Riguardo la familiarità, meno di un paziente su 2 riferisce una storia familiare per tumore della mammella in parenti di I e II grado. Tuttavia al 58,7% del campione non è stato suggerito di effettuare il test genetico che è stato prescritto solo ad un terzo dei pazienti.
Consapevolezza
Le pazienti e i pazienti con tumore della mammella hanno una percezione molto chiara dell’impatto che la neoplasia ha nella vita di tutti i giorni, limitandone le attività anche più basilari: il 34,1% dei rispondenti ha lamentato ansia/depressione, il 18,8% ha accusato postumi dell’intervento chirurgico, notevoli i disagi vissuti a causa della distanza tra casa e ospedale, il 17% ha riferito difficoltà di comunicazione con l’oncologo curante mentre il 16,6% ha lamentato l’assenza di un supporto psicologico, infine, oltre il 16,1% ha avuto problemi nella gestione delle terapie e dei controlli per i quali la maggiore criticità sta nell’organizzazione.
«Il tumore al seno è una malattia che impatta pesantemente sulla qualità della vita e come evidenzia l’indagine – dice Mariangela Fantin, Presidente A.N.D.O.S. Udine – Associazione Nazionale Donne Operate al Seno –, le pazienti e i pazienti hanno una percezione molto chiara dei loro bisogni. Questi pazienti non vanno lasciati da soli. Nella realtà di Udine, l’Associazione si avvale di due psicologi che mettiamo in contatto diretto con le pazienti che si rivolgono a noi; un altro importante servizio è l’offerta della parrucca, oltre alla consulenza di un medico che si occupa del database della Breast Unit dell’Ospedale di Udine. Infine, attraverso attività di raccolta fondi doniamo strumentazioni diagnostiche innovative».

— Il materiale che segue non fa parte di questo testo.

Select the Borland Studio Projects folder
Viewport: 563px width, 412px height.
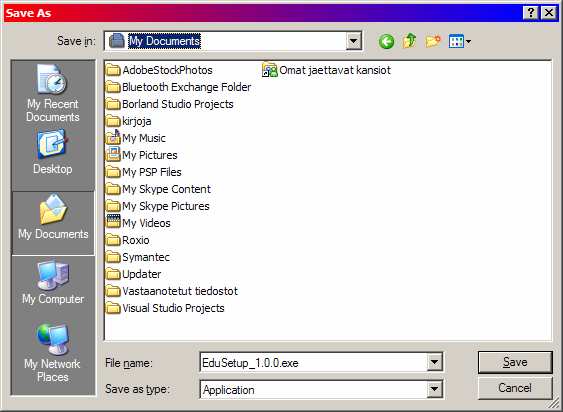coord(170,104)
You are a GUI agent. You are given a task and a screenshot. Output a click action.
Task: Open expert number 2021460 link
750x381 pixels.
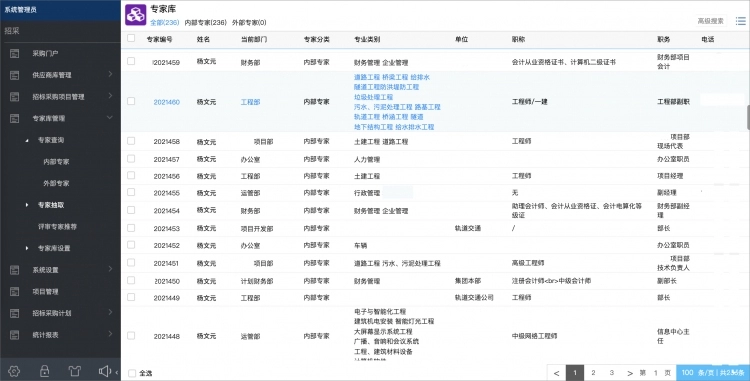(x=166, y=102)
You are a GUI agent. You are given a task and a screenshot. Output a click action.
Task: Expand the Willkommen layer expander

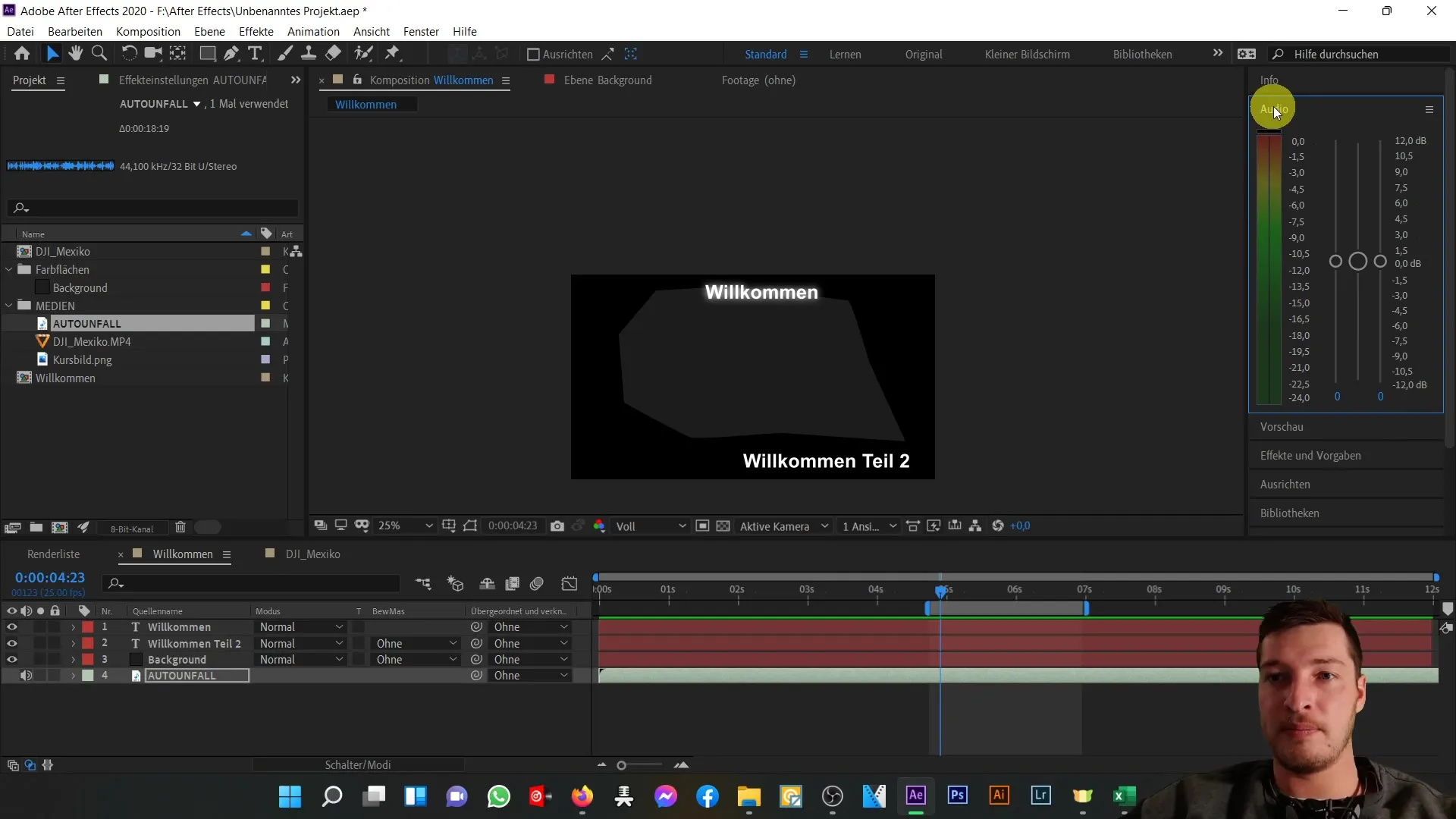73,627
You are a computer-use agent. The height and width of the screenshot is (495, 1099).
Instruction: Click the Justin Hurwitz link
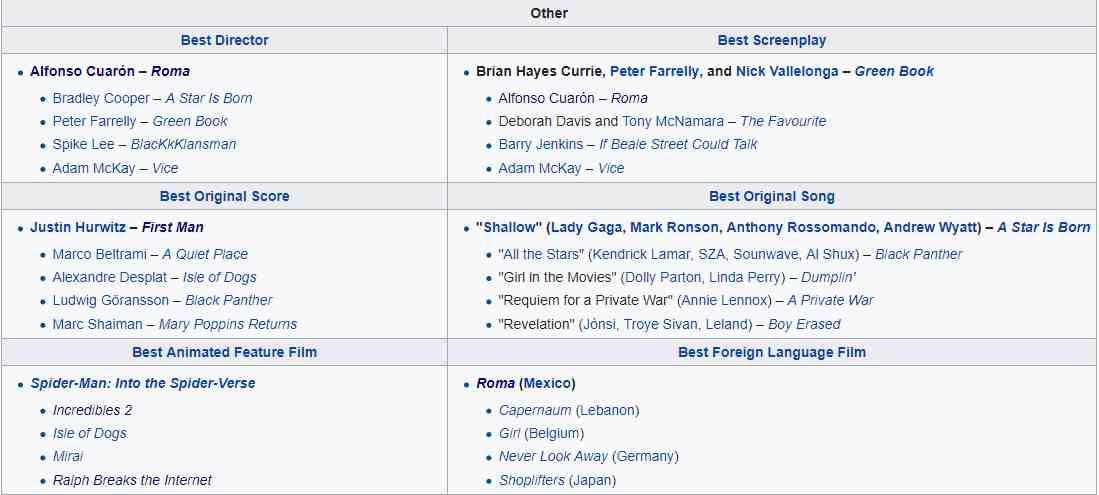(x=76, y=227)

Rispetto al percorso di cura le esigenze più sentite tra le pazienti e i pazienti sono la presenza di un team plurispecialistico per affrontare un approccio integrato alla persona, (38,6%), tempi più lunghi per i colloqui con i medici curanti (29,1%), maggiore informazione sulla malattia e le terapie disponibili (23,3%), la necessità di avere un supporto psicologico (20,6%), maggiore tutela dei diritti in ambito lavorativo e sociale (20,6%), percorsi facilitati in ambulatorio e day hospital (11,7%) e più informazioni su centri di riferimento (7,2%).